Dog barking and the Veterans’ Memorial fundraising efforts were major topics at Windsor’s Selectmen’s meeting on July 9.
A recent dog barking incident sparked conversations about ordinances at the last two selectmen’s meetings. Animal Control Officer Kim Bolduc-Bartlett attended the July 9 meeting at the request of the Town Manager Theresa Haskell.
During the June 25 meeting, a resident requested re-examination of the Windsor nuisance ordinance and asked that it include wording regarding barking dogs. The resident expressed concerns over futile attempts to maintain tranquility in her neighborhood due to several barking dogs.
Currently, state laws do not address dog barking. Some municipal ordinances do. For example, Sidney’s dog nuisance ordinance states, “Any owner or keeper causing or permitting a dog to bark, howl, or yelp continuously for twenty (20) minutes or intermittently for one (1) hour or more shall be in violation of this section.”
The town of China has a kennel ordinance with similar wording, stating that “the owner or operator of a kennel…shall not permit the dogs therein to disturb the peace of any person in the vicinity of such kennel by barking, howling, baying, whining, yelping or other loud and unreasonably long or frequent periods.”
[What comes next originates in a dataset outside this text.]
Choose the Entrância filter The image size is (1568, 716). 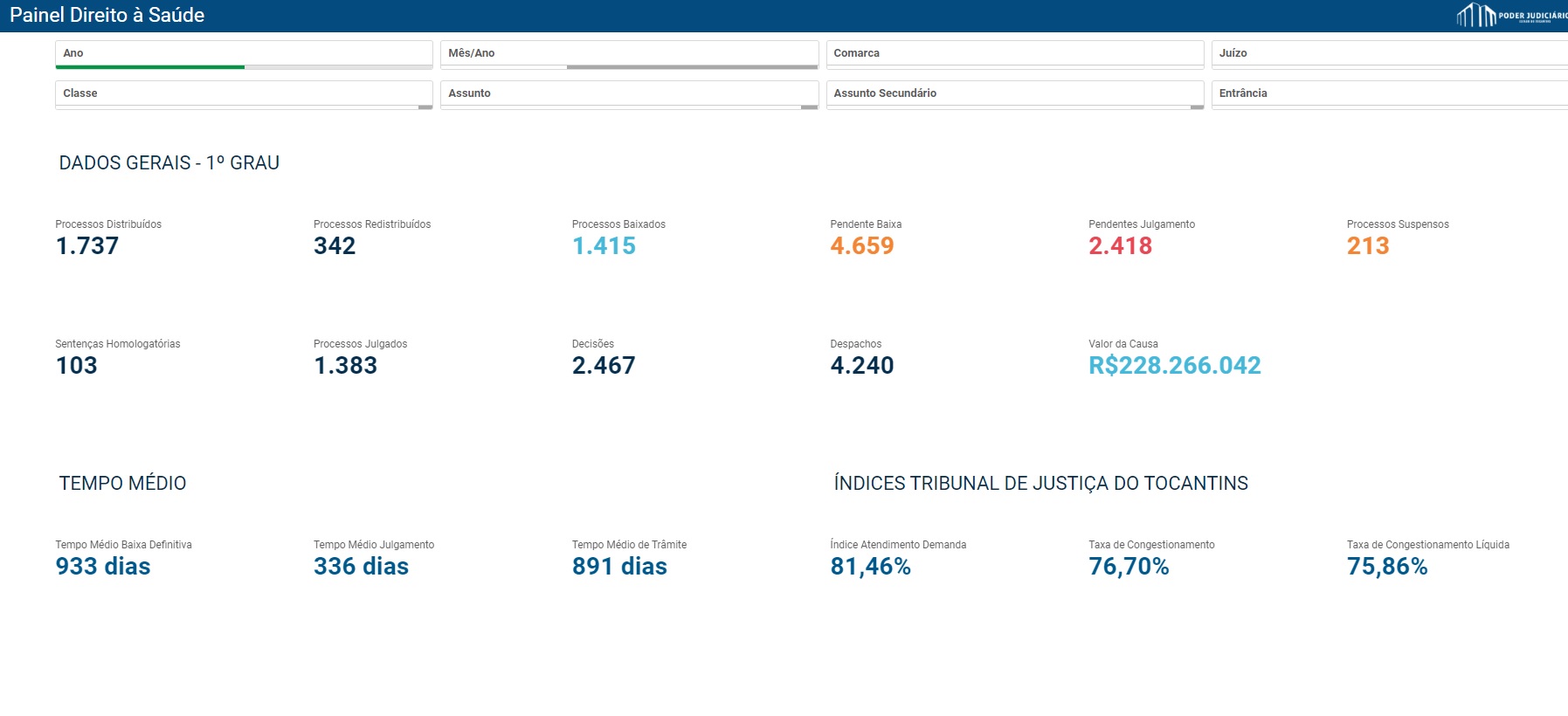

However, Windsor’s nuisance ordinance does not mention dog barking. Therefore state police and animal control officers are not able to proceed farther than checking on the animals’ welfare and making sure all animals are properly licensed.
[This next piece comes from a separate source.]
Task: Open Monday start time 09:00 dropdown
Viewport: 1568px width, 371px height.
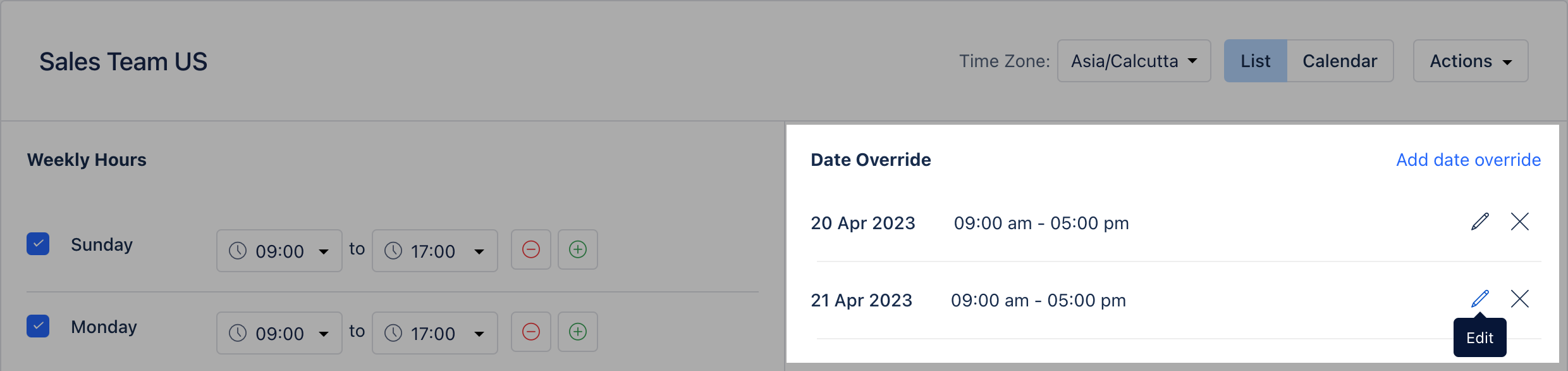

During the June 25 meeting, the selectmen agreed to do additional research, contact the town attorney and re-discuss the subject during the July 9 meeting. On July 9, Bolduc-Bartlett presented copies of her reports on the dogs of whom the resident had complained. Since the resident was unable to be present, selectmen tabled further discussion.
Joyce Perry, chairman of the Windsor Veterans’ Memorial Committee, informed the selectmen about fundraising efforts for the Veterans’ Memorial, including a free concert by the Downeast Brass Band at 7 p.m., Thursday, July 25, at the Town Hall, featuring ‘60s music and discussion of the history of the music.
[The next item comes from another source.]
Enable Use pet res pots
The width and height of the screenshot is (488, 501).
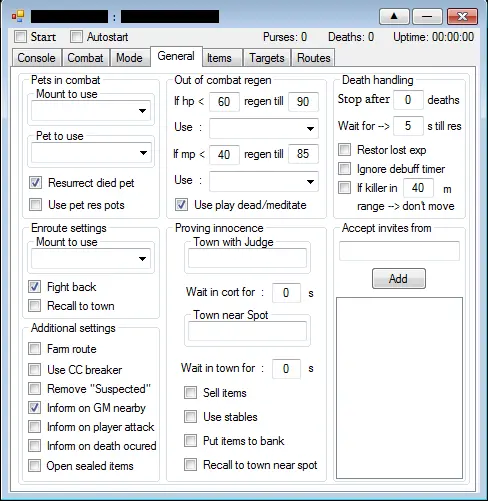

During the upcoming Windsor Fair, the memorial committee was offered two tables, one for items to sell and one to display information. The Windsor Historical Society offered the first table for free but planned to charge for the second. Haskell inspired the selectmen to each donate $5 to pay for the second table. She added her $5 to bring the total to $30: $20 for the table and $10 donated to the Veterans’ Memorial.
The Memorial will be located on Ridge and Reed roads and incorporate the existing monument. Original cost estimates for the project were over $45,000. Since 2017, over $14,500 has been raised through beano games at the Windsor Fair, flower sales, pie auctions, public suppers, other concerts and private donations. Windsor voters appropriated $19,000 from the last two budgets. In addition, J.C.Stone Inc., of Jefferson, donated two stone benches for the site. However, the committee still needs to raise over $11,000 to complete the project.
In her capacity as cemetery sexton, Perry provided an update on cemetery maintenance. The Windsor Neck Cemetery’s fencing has been replaced with poles and chains, thanks to the public works crew. While replacing the fencing, some granite with attached iron piping had been found. Due to safety concerns, the public works department will request permission from residents abutting the cemetery to remove the granite. A pile of rocks in the North Windsor Cemetery will be removed at the same time. If usable, all of the rock and granite collected with be repurposed on other projects.
In other business, Public Works Supervisor Keith Hall gave an update on preparing for the anticipated installation of a new diesel tank. The cement pad has been set and Hall is submitting drawings of the project’s layout to the state fire marshal for approval. Hall is requesting pricing for a 1,000-gallon and a 2,000-gallon double walled tank for comparison. Once installed, the tank will then be enclosed in a protective cement barrier. Although money for the tank was not part of the budget for the current fiscal year, selectmen deemed it necessary after John Moody announced his pending retirement. Moody has supplied the town with around-the-clock fuel service; selectmen want to have an alternative in place prior to snow plowing season.
The fire department also needs to find a source for after-hours fuel. Selectmen are discussing options for allowing firefighters to access the new tank.
Selectmen planned the final steps in acquiring the new Ford super-duty truck for the public works department. Arrangements will be made for the publics work crew to travel to Massachusetts to pick it up. Despite extensive research, officials could not find a locally-available truck meeting the town’s specifications.
The selectmen hold their next regularly scheduled meeting on Tuesday, July 23.